College researcher looking behind the numbers in criminal justice
By Alejandra Pulido-Guzman - Lethbridge Herald on January 6, 2023.
LETHBRIDGE HERALDapulido@lethbridgeherald.com
Thanks to a grant received from the Centre for Applied Research, Entrepreneurship and Innovation (CARIE) a Lethbridge College study will examine how numbers related to crime and justice enter popular discourse.
Chair of the Justice Studies – Bachelor of Applied Arts, Gary Barron, will be conducting Justice by Numbers: The Politics of Quantification and Statistics in the Canadian Justice System, a study to be implemented during the winter semester.
The study is a continuation of a project Barron began in the 2021-22 academic year called Quantifying Justice: Metrics and Ethics in Canadian Criminal Justice, which involved a literature review on the sociology of quantification regarding crime, policing and justice.
“The interest grew out of my doctoral research where I developed a proposal to explore quantification and metrics in various institutions of society,” said Barron.
He said that in his early work he focused on university rankings, having performance metrics and those sorts of things and now that he is at Lethbridge College, he wanted to expand that work and look at metrics and quantification in society around justice.
“What I’m going to start doing this semester is looking at how the public engages with some metrics around criminal justice like the crime severity index, which is one big area that annually journalists, mayors and everybody starts commenting on,” said Barron.
He said he is working with student researchers and this term they are going to start doing a big search through different forms of media in Canada, from various different publications to see what numbers come into the public interest, how people comment on it, and what authorities do around that.

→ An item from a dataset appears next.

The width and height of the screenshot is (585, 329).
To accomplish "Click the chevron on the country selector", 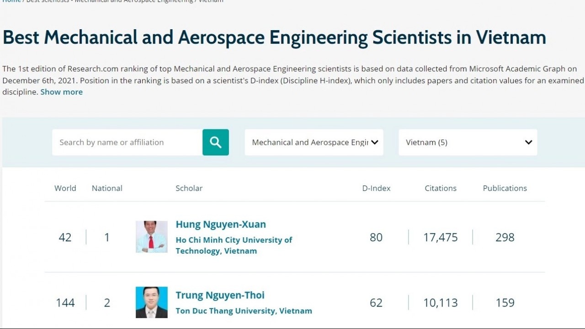I will [528, 142].
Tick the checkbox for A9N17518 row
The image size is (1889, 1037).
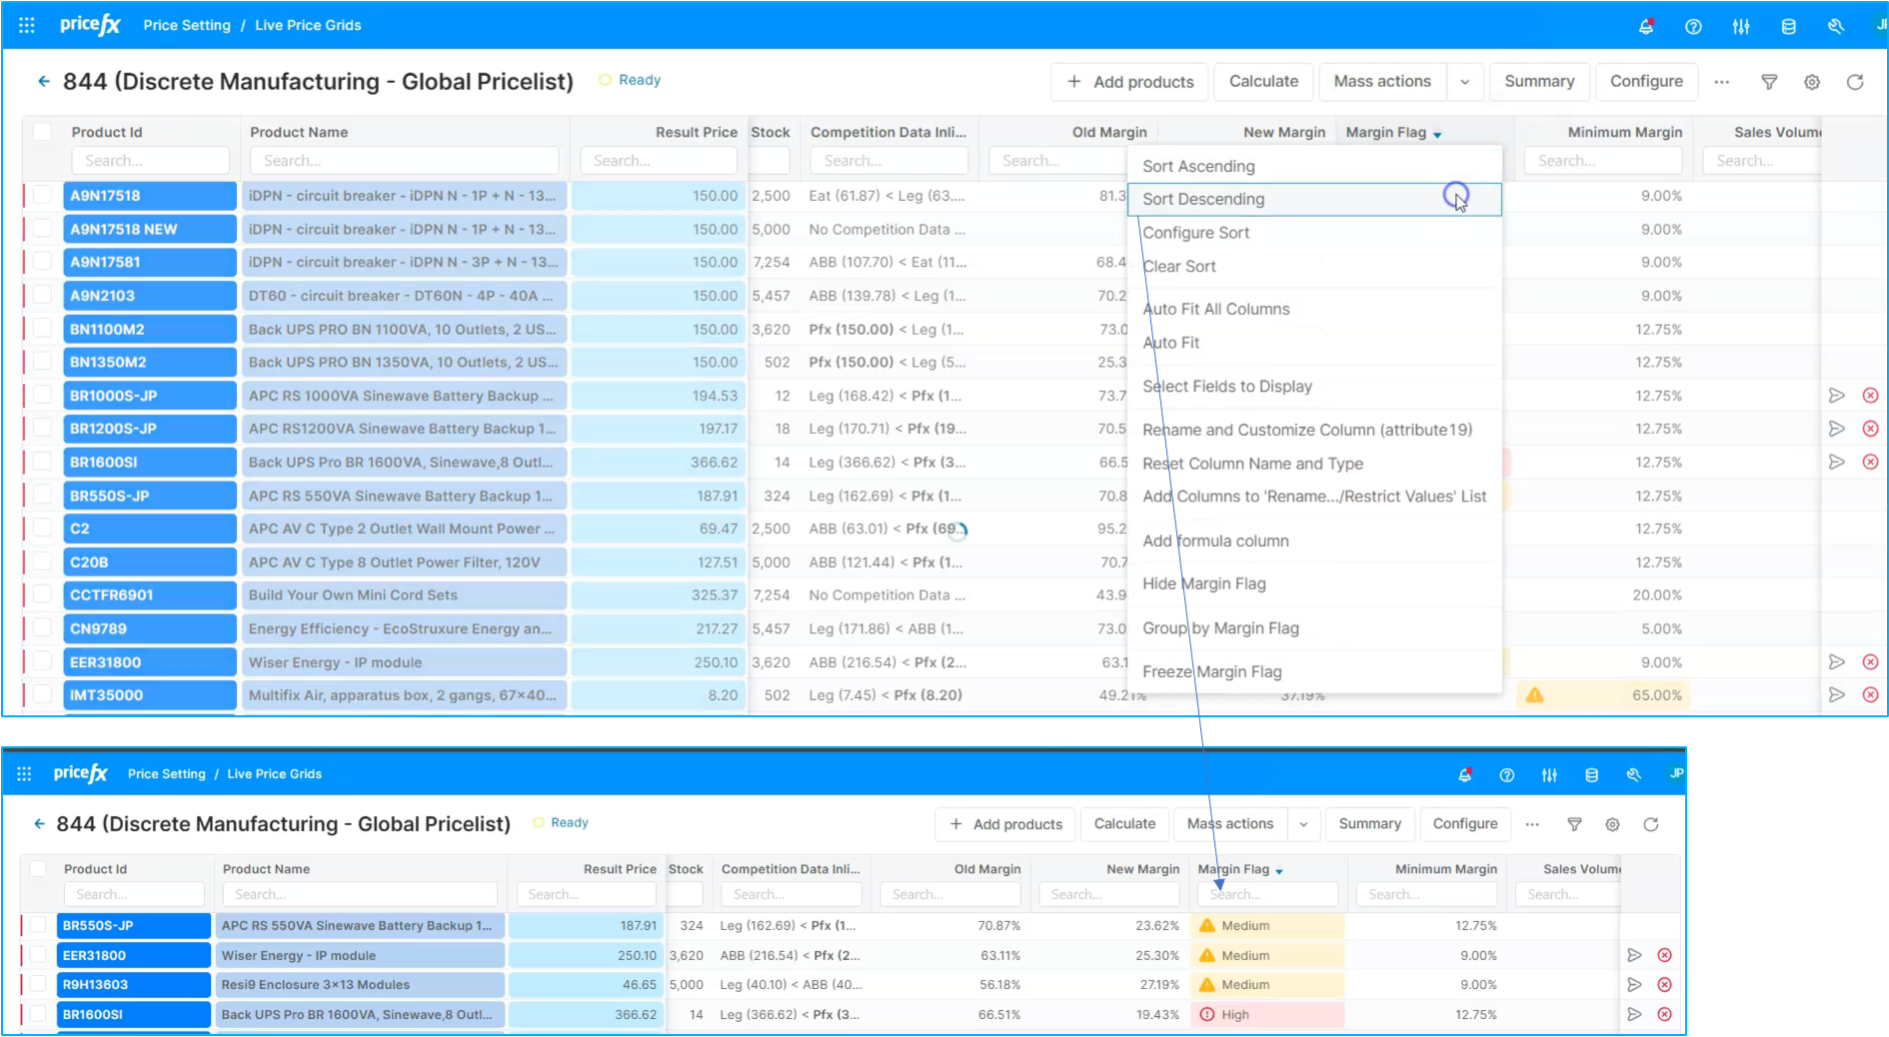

“Does it lead to any organizational changes? Does it just lead to people saying don’t believe those numbers because their numbers are better? Those sorts of things,” said Barron.
He said he believes quantifiable data is important because people trust numbers.
“There are ongoing debates around this. Numbers are influential, they’re powerful and people believe numbers,” said Barron.
He said that sometimes people trust numbers more than they trust people or organizations, and they use numbers to keep others accountable.
“Currently my focus is to do a broad environmental scan and see what else is out there, what is of interest to people and how people are working around them, but I have a couple more areas of interest,” said Barron.
In the second phase of his ongoing research project, Barron is focusing on the potential creation of a set of categories that police organizations will be required to collect as part of Statistics Canada’s Uniform Crime Reporting Survey on Indigeneity and racialized identity.
“There is now going to be a requirement to collect racial and Indigenous identity data so that’s new and it’ll be very interesting and so I am curious to see how that shapes, not only public conversations around what the police do, what the justice system is doing, if it is marginalizing people, or is in favour of certain people, is there any inequalities?”
He said he is also looking into the possibility of working with a police service to track its implementation of, and results from, a public perception survey.
Barron said the funding received will be used throughout the winter semester, but he will be applying for more grants, internal and external, in the future to continue his research.